Aquí suele haber un error muy común. Se habla mucho de la mujer embarazada y demasiado poco del futuro padre.

Si vas a ser padre y el despido llega por permisos, conciliación, reducción de jornada, nacimiento inminente o decisiones de empresa que castigan tu situación familiar, también puede haber base para reclamar con fuerza. No estás en un terreno secundario. Tus derechos no son decorativos.

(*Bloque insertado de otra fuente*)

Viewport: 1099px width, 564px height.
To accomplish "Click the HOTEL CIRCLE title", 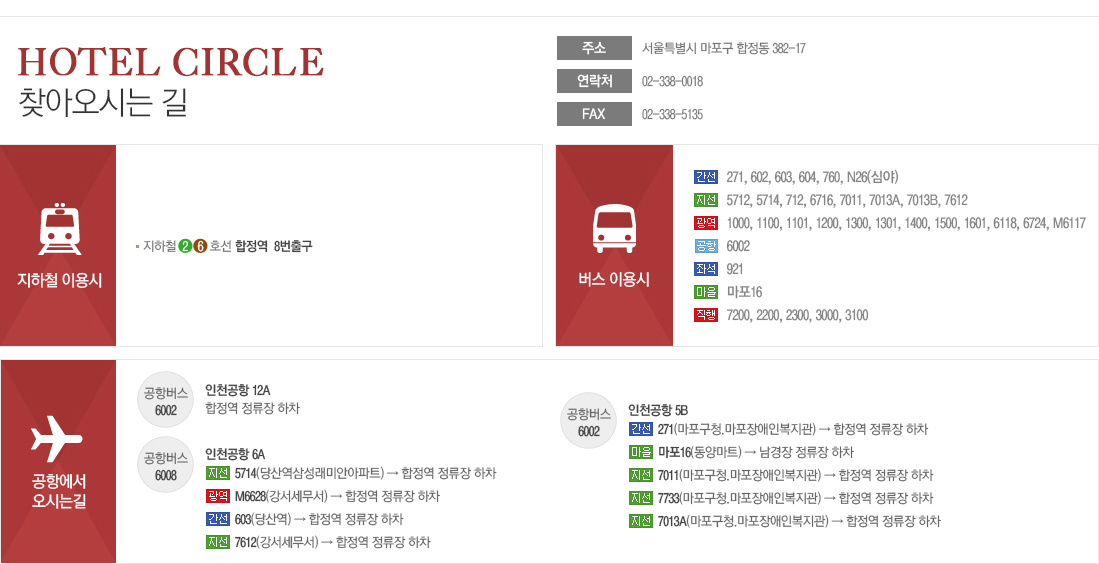I will (170, 62).
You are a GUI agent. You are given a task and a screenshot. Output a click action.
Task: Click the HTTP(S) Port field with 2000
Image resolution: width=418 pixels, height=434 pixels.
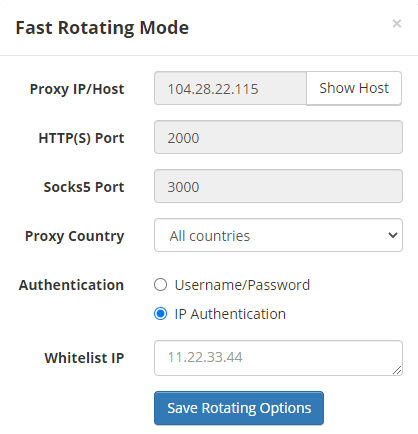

Y si todavía no habías comunicado que ibas a ser padre, tampoco des el caso por perdido sin revisarlo. Lo que importa no es solo lo que la empresa reconozca por escrito. Importa el contexto real, las fechas, los mensajes, los cambios de trato y el motivo verdadero del despido. Ahí es donde se ganan muchas reclamaciones.

Quédate con esto: si el despido coincide con un embarazo, una futura paternidad o el uso de derechos de conciliación, hay que revisar si estamos ante un despido nulo, no solo improcedente.

También conviene llamar a cada cosa por su nombre. Hay despidos procedentes, improcedentes y nulos, y no producen las mismas consecuencias. Si quieres ubicarte rápido, aquí tienes una guía clara sobre la diferencia entre despido procedente e improcedente. En casos de embarazo y paternidad, la palabra que de verdad debes tener en la cabeza es nulidad.

Tu prioridad desde este minuto

Tu prioridad no es discutir en caliente con la empresa ni intentar arreglarlo por teléfono con tu encargado. Tu prioridad es proteger la prueba y no cometer errores.

Tampoco firmes pensando que ya no hay nada que hacer. Tampoco te castigues por no haber comunicado antes el embarazo o la futura paternidad. En muchos casos, eso no cierra la puerta a reclamar.

Ahora mismo necesitas una idea simple y firme. Puede que te hayan despedido, pero todavía no han decidido el final del caso.

Qué hacer y qué no hacer en las primeras 48 horas

Las primeras horas mandan. No porque el caso se gane ese mismo día, sino porque ahí se cometen los errores tontos que luego cuestan caro. Si estás bloqueado, sigue esta idea simple. Calma por fuera, método por dentro.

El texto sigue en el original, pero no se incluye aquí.